Business groups vent anger over 'confusing' Brexit papers
THE publication of the British Government's Brexit 'no deal' papers has been met with anger from within the north's business community.
The Government released 24 technical papers yesterday outlining preparations and scenarios that could play out if no agreement can be reached before the March deadline.
The papers, which state, amongst other things, that Northern Ireland businesses who trade on the border should contact the Irish government for advice in the event of a no-deal scenario, have been labelled confusing and disruptive by representatives from local groups.
Speaking after their publication, chief executive of Northern Ireland Chamber of Commerce and Industry, Ann McGregor said the papers had not delivered any clarity for local businesses.
“Today's Brexit papers have two key outcomes for Northern Ireland businesses – it confuses them more and increases their costs.
“This, in tandem with the lack of key infrastructure decisions that can be made here, amplifies the need for an Executive to return to represent Northern Ireland at this critical time," she said.
Stephen Kelly, chief executive of Manufacturing NI said it is "extraordinary" local firms have been advised to contact the Irish Government in the event of a no-deal
"The fear was that there was little understanding in Whitehall, now there appears to be little care about how Northern Ireland businesses actually operate."
"The UK government has a responsibility to deliver the Brexit they've chosen in a way which does not damage jobs and livelihoods.
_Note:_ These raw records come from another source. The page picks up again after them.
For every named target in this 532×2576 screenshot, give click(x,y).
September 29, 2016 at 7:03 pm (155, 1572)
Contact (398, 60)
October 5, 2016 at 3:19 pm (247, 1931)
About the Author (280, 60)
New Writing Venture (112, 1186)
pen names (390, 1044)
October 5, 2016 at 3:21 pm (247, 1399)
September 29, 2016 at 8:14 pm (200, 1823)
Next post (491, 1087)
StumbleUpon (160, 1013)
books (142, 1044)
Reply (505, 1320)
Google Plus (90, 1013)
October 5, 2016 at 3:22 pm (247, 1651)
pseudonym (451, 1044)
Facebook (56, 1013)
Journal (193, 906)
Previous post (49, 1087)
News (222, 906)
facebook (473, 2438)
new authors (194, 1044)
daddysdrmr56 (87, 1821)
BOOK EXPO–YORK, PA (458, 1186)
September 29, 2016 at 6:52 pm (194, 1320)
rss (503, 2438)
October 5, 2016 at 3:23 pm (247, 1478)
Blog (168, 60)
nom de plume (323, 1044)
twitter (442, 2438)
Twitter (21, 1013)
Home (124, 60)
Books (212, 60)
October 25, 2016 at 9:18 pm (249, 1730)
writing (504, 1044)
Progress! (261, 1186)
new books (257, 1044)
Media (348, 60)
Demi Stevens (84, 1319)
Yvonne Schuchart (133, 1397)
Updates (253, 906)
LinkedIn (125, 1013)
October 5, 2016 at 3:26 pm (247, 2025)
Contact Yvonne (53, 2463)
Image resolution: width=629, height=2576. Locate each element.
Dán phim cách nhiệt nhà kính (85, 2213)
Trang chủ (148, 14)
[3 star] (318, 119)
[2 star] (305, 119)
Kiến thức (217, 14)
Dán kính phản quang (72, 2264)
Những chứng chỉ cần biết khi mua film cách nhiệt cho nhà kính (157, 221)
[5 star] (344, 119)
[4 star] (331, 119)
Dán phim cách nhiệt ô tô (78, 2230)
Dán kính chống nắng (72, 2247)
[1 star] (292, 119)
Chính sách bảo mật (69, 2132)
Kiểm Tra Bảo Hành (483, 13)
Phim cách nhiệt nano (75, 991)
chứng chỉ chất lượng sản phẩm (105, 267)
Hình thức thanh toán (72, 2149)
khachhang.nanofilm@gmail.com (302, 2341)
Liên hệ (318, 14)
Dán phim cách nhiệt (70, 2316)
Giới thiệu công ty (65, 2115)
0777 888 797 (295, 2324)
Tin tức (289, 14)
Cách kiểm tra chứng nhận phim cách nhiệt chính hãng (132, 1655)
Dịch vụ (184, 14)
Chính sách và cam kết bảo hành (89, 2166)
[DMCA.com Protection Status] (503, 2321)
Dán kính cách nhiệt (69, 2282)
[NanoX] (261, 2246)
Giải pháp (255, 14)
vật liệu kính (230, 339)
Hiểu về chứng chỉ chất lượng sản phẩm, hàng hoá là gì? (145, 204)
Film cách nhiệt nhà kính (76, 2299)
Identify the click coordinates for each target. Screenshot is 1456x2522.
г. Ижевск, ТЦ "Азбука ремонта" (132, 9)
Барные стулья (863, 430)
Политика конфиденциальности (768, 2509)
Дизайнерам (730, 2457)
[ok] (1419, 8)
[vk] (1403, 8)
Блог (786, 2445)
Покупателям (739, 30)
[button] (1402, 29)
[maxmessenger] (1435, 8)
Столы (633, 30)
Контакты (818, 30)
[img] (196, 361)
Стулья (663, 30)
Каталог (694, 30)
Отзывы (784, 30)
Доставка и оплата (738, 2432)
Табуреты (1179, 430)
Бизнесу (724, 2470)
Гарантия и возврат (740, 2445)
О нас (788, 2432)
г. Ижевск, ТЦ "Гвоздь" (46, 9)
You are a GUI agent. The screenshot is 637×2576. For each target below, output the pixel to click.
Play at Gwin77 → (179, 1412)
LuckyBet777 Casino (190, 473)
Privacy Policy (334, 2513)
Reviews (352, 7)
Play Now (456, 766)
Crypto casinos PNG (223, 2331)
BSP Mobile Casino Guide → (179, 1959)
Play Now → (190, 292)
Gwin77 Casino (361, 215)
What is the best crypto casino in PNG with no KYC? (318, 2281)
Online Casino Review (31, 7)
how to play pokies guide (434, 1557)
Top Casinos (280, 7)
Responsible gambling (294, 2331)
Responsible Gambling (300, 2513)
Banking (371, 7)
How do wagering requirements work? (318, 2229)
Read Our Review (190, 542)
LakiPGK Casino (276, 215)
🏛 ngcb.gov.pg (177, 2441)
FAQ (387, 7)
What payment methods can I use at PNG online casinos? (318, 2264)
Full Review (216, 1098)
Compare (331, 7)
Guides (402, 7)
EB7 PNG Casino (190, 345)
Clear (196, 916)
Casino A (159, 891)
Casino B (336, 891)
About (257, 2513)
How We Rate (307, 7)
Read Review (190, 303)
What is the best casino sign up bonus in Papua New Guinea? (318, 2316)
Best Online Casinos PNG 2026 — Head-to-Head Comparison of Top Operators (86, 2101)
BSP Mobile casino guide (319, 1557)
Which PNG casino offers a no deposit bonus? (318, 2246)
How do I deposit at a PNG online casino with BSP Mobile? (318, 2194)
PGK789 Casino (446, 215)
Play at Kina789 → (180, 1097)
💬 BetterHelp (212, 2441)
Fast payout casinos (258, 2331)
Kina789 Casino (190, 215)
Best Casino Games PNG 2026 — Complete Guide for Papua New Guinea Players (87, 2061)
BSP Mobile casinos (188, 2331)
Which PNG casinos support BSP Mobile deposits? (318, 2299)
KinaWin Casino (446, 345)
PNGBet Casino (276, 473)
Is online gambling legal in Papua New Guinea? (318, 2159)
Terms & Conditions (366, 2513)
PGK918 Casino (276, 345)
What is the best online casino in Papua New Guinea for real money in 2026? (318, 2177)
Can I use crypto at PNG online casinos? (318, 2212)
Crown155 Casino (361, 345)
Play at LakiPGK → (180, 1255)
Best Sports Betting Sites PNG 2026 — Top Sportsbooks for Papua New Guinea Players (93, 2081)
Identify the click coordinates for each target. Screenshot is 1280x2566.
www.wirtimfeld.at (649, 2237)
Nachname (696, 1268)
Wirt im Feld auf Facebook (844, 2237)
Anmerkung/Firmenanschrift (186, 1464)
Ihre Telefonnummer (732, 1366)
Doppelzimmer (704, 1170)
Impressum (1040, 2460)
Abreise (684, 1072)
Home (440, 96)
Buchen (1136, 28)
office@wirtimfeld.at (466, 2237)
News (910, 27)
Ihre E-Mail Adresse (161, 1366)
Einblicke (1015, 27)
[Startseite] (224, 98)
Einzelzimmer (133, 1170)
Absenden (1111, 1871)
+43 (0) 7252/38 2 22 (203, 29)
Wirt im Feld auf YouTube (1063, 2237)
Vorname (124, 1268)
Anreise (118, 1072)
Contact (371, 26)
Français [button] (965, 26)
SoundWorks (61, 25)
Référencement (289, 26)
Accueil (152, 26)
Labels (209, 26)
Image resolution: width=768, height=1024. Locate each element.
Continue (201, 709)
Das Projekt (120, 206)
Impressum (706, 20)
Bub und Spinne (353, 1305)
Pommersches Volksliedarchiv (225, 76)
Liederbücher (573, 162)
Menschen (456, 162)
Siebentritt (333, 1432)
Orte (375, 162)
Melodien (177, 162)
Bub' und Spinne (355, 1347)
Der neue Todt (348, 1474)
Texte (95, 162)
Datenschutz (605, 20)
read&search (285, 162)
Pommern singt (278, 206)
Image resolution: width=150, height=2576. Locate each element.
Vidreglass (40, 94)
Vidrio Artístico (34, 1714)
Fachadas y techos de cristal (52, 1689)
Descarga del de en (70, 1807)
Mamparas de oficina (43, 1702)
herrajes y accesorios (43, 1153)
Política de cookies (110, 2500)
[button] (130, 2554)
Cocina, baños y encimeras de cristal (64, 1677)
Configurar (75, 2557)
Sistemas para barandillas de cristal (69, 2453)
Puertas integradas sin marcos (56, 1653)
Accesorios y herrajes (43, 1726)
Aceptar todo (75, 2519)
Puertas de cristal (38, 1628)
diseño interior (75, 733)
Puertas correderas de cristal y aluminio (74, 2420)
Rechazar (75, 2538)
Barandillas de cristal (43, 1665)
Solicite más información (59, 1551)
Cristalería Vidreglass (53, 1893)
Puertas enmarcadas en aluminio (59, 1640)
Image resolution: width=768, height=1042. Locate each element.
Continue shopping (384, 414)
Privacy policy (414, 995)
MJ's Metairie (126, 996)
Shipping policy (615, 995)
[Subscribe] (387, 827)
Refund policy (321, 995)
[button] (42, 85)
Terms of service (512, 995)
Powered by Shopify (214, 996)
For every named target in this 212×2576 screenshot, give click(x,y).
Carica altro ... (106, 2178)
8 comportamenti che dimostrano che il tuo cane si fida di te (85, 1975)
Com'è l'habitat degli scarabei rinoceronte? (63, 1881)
Only business can make Brexit work so brushing our firms off and telling them to go sort our own problems out by speaking to Dublin is not acceptable," Mr Kelly said.
"What has been provided in these papers only makes here a more difficult and less attractive place to do business buy doubling up on rules, introducing unwelcome customs costs and everyone, including individuals liable for VAT cost," he added.
The papers have also been met with negativity from within the retail sector, with fears expressed over price rises for the consumer.
"Unfortunately these notices paint a very dark picture not only for our industry, but across the board for business as well as the hard pressed Northern Ireland consumer," director of the Northern Ireland Retail Consortium, Aodhán Connolly said.
“Most worryingly these notices provide confirmation that unless anything else changes, a no deal Brexit would mean World Trade Organisation tariffs on imports from the EU on day one with an average 22 per cent on food, 44 per cent on Irish cheddar, 21 per cent on Dutch tomatoes. This will translate into price rises which is disaster for our consumers who already have half of the discretionary income of our Great Britain counterparts.”
"The efforts of both negotiating teams in the coming weeks must be to settle on a withdrawal agreement and an orderly transition to avoid these deeply damaging consequences for consumers and the retail industry," Mr Connolly added.